Arysmic dismissed their escorts with a gentle nod before lifting her curled knuckles to the black doors. She knocked only once. The dull thud echoed in Ira's ears--sounding much louder than it really was. The figure pacing on the other side of the shut doors froze, holding perfectly statue still. Arysmic dropped her hand and stepped back from the doors, her head bowed to display her bejeweled horns. 

Mayvalt glanced at Ira--he could feel her eyes poking at his cheek but he couldn't bring himself to look away from the glass. The shadow had yet to move. 

"Ma-maybe we knock again?" Mayvalt suggested, voice thick with apprehension. 

Her nerves were very much shared. Something about coming back to the Fifth Prince, fragile hopes held in his open palms, had Ira's stomach tied into knots. He could imagine the Fifth Prince laughing in his face and slamming the doors. And then what? Directionless in a whole new world--Hell. Lost and without next steps in Hell. The idea was really unappealing, if he was honest. 

Just as Ira was considering Mayvalt's idea, fist curled and raised level to his chest, the dark form began to approach the glass. Ira tensed, Mayvalt bleated, and the doors swung inwards. 

The Fifth Prince of Hell was just as impressive as she had been the night before. Her dark skin glimmered under the orange hue of the halls, her pitch black shark eyes seemed keen and aware, flickering first to Arysmic and then to Ira and Mayvalt. The creamy white fabric of her peplos and the fine bronze strings weaved into her braids made Ira feel even more shabby--covered in snake blood and forest mulch. He had to look as pitiful as he felt. 

"They're. . . back?" Astaroth said, glancing at Arysmic as if it demanded explanation. "Did they not kill the snake?" 

"Wait--you knew?" Mayvalt hissed, her cheeks flaming pink. "You sent us after Nehushtan!"

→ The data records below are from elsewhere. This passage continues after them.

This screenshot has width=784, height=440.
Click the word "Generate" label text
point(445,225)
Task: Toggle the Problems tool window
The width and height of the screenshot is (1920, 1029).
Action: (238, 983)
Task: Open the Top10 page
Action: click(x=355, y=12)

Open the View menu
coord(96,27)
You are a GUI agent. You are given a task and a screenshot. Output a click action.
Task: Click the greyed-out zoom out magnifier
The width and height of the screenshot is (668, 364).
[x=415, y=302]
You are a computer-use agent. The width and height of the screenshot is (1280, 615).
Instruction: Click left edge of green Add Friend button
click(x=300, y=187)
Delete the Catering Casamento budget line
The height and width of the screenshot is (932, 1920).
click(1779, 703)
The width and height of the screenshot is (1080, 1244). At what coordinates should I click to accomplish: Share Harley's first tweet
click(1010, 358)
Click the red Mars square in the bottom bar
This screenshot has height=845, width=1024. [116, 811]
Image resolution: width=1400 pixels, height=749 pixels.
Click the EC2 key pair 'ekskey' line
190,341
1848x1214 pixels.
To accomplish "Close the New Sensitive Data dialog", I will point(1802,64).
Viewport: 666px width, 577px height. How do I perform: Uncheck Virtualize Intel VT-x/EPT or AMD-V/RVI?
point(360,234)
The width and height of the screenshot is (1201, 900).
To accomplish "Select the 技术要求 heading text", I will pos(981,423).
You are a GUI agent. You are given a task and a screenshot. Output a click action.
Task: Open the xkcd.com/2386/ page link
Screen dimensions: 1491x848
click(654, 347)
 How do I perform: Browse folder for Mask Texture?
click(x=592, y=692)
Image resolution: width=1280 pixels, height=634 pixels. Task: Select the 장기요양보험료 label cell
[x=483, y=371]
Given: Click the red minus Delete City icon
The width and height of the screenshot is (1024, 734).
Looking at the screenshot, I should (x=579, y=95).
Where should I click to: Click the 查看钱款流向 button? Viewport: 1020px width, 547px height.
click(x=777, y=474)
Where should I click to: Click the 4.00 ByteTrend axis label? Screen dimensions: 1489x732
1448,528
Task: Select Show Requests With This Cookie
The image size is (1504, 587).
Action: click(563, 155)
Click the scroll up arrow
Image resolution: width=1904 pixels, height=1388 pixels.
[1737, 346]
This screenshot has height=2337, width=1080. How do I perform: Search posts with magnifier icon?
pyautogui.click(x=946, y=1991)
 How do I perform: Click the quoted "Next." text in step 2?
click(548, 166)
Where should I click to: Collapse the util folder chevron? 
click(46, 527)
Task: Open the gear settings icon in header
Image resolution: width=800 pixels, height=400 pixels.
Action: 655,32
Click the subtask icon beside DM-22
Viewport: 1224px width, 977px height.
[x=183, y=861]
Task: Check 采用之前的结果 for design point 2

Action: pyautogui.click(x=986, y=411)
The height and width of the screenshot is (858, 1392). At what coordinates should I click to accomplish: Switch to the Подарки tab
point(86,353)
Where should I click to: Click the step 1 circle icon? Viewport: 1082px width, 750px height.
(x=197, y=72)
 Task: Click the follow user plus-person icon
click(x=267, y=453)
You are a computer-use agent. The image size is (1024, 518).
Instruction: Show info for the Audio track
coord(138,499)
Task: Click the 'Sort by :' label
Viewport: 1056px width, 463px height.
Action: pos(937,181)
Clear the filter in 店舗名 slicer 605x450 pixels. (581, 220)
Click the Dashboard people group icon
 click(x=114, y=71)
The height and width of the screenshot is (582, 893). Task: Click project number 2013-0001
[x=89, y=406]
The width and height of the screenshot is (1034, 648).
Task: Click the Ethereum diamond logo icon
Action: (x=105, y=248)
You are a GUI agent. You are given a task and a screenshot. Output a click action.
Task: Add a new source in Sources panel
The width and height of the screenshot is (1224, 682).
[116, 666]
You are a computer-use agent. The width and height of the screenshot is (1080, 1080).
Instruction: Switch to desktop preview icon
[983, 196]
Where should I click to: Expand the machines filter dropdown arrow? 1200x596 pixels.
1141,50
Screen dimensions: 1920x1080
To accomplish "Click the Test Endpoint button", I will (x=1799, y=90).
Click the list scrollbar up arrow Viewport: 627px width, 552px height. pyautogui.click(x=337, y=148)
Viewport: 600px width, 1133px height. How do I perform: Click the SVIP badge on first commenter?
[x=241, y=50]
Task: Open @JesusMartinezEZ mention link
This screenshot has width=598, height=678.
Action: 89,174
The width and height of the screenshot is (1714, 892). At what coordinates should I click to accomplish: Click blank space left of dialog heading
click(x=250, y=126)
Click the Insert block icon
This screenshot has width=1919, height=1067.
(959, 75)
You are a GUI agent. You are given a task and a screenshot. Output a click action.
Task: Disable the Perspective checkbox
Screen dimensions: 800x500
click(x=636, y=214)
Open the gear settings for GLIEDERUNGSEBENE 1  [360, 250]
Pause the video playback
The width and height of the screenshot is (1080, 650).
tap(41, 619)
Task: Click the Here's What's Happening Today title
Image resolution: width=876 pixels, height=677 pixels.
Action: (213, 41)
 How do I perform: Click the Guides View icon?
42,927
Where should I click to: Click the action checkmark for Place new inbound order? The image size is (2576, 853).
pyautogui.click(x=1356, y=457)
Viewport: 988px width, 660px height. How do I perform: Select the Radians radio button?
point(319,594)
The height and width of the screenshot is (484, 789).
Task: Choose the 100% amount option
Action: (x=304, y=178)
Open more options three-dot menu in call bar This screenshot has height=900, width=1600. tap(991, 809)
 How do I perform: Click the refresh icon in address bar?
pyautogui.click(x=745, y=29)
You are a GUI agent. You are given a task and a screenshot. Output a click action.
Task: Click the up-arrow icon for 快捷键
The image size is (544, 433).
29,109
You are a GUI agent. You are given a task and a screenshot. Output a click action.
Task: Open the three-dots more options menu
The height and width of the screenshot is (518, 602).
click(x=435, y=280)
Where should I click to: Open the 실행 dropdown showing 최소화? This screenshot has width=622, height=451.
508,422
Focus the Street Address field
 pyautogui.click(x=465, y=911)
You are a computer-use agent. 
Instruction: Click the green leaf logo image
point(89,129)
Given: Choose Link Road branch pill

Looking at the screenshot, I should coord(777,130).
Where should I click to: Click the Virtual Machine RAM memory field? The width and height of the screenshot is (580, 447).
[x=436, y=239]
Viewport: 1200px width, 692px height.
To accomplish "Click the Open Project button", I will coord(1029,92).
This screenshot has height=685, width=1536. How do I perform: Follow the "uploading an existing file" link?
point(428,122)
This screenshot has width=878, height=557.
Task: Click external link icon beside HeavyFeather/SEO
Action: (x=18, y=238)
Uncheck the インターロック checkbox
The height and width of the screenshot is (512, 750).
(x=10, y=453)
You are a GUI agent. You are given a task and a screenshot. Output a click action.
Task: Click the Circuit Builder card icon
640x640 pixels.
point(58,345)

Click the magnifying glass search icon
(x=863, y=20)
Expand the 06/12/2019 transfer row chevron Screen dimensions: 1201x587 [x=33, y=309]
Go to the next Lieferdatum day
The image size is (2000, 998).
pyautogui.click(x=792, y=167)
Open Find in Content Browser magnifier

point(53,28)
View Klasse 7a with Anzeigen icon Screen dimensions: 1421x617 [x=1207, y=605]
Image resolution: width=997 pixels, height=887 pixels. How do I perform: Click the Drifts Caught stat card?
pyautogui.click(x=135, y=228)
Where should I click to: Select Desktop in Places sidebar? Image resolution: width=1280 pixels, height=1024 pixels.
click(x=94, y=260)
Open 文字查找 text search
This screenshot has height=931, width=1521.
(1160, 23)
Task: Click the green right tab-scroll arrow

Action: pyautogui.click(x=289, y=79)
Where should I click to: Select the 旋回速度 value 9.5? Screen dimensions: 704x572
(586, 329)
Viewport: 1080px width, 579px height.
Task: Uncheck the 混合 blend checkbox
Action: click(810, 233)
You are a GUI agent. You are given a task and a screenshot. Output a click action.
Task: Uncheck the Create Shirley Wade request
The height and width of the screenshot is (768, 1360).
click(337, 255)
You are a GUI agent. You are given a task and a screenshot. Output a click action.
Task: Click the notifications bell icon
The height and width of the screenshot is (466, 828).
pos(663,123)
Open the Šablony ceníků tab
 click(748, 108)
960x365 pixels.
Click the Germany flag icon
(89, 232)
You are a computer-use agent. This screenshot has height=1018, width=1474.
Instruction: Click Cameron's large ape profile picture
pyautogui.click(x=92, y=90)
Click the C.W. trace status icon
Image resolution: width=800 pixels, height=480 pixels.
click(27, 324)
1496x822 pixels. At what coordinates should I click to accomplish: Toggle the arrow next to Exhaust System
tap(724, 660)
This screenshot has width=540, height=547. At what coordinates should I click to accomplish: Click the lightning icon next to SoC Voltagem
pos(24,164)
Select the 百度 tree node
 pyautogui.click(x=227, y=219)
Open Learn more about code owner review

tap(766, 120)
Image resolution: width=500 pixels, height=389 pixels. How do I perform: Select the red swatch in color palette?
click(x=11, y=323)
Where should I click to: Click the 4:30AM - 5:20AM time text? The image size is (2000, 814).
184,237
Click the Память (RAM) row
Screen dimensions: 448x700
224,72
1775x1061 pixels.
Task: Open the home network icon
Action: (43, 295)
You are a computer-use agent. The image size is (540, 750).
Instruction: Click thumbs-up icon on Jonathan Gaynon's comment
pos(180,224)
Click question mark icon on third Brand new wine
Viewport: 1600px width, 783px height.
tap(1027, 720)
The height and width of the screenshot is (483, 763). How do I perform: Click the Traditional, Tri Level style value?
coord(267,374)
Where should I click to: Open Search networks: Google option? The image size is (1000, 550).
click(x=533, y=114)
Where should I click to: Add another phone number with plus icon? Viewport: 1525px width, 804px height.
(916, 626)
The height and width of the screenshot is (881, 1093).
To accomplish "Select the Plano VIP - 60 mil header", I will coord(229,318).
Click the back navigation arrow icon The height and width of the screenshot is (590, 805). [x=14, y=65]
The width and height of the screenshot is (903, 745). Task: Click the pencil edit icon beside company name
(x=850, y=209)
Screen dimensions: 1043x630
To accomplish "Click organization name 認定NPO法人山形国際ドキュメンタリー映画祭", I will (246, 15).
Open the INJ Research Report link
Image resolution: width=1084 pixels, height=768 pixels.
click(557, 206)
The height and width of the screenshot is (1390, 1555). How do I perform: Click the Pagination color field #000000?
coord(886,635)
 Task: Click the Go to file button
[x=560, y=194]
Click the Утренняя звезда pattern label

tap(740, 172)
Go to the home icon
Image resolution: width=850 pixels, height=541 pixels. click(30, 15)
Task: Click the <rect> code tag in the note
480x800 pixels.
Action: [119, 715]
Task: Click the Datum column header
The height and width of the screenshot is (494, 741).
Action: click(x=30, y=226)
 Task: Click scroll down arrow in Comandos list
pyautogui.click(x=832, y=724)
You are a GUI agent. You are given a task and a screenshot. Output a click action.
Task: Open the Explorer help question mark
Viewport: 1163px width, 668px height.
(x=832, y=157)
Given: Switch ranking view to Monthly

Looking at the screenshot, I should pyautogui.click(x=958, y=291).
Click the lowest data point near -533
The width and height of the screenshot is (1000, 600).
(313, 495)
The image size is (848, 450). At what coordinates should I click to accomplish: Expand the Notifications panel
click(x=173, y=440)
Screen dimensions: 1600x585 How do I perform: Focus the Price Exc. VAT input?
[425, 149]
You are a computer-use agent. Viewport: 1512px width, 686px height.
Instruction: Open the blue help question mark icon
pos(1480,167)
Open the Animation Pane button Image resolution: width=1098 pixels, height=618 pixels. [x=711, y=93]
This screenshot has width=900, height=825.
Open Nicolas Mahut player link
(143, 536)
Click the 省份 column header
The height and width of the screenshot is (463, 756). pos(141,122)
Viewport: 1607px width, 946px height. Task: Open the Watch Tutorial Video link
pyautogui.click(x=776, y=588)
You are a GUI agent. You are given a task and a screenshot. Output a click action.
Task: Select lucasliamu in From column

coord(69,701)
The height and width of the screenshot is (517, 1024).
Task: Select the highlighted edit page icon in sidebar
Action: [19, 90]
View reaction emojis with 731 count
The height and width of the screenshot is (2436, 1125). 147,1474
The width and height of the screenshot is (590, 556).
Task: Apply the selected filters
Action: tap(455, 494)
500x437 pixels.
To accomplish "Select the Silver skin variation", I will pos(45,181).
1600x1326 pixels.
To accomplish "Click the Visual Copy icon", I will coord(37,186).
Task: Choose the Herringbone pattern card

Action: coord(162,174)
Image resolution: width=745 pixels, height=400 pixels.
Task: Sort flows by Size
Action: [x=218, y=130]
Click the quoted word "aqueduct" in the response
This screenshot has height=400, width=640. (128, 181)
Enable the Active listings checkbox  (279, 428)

Astaroth arched one black brow over her void eyes and shrugged. "The boy said I could ask any price of him. If he could not handle the task, he should have been more specific. A Beast is a Beast, is it not?" 

"Unless its a minor god." Mayvalt growled. 

"It doesn't matter, Mayvalt." Ira interrupted before she could find another bullet point to add to her impending argument. "We upheld our half of the deal, Prince. Now you tell us what you know about where the Ze'ev went--and everything else."

"Everything else?" Astaroth pressed, her lips pursed and face pinched. 

"Yeah," Mayvalt snorted roughly, "like what all your freaky siblings are up to." 

Ira groaned and palmed his face but Astaroth only sighed mildly and stepped back from the doorway, spreading her palms in open invitation. "Tea?"

"Uh, none for me." Ira answered as he fit past the Fifth Prince, slipping through the wide glass door frame. 

The room beyond the threshold was--well, Ira would struggle to find any word quite fitting enough. Rambunctious? The otherwise ethereal glass walls were consumed by clutter. Lined with pinned tapestries, posters of Earthen boy bands even Ira recognized--and he didn't have the most extensive catalog--maps, calendars centuries expired, and paintings. Following the walls down to where they melded into the smooth floors, there were piles of blankets, magazines, rusted metal bits, children's toys, and things too dusty to identify. The furniture in the room was piled high with clutter. There were tubs crammed into each empty space, each of which was over following with even more stuff. Ira was pretty sure he'd glimpsed a cardboard box full of Christmas decorations. That seemed startlingly ironic. 

"Truth be told, I did not expect you to return from the forest." The Fifth Prince said as she came up behind Ira. He flinched, spinning to face her but she breezed harmlessly by into the epicenter of the junk-filled room. 

"You thought the King of the Field would kill us?" Mayvalt sputtered. 

The Fifth Prince paused in consideration before stooping, brushing aside stacks of old textbooks from the center of the room. She seemed to be attempting to find something within the heart of the disaster. Whatever it was, she shoved and tossed items aside in her search for it. "I thought if you two had any sense, you would flee from the fight." 

"Or die. Either way, no longer your problem." Ira surmised. 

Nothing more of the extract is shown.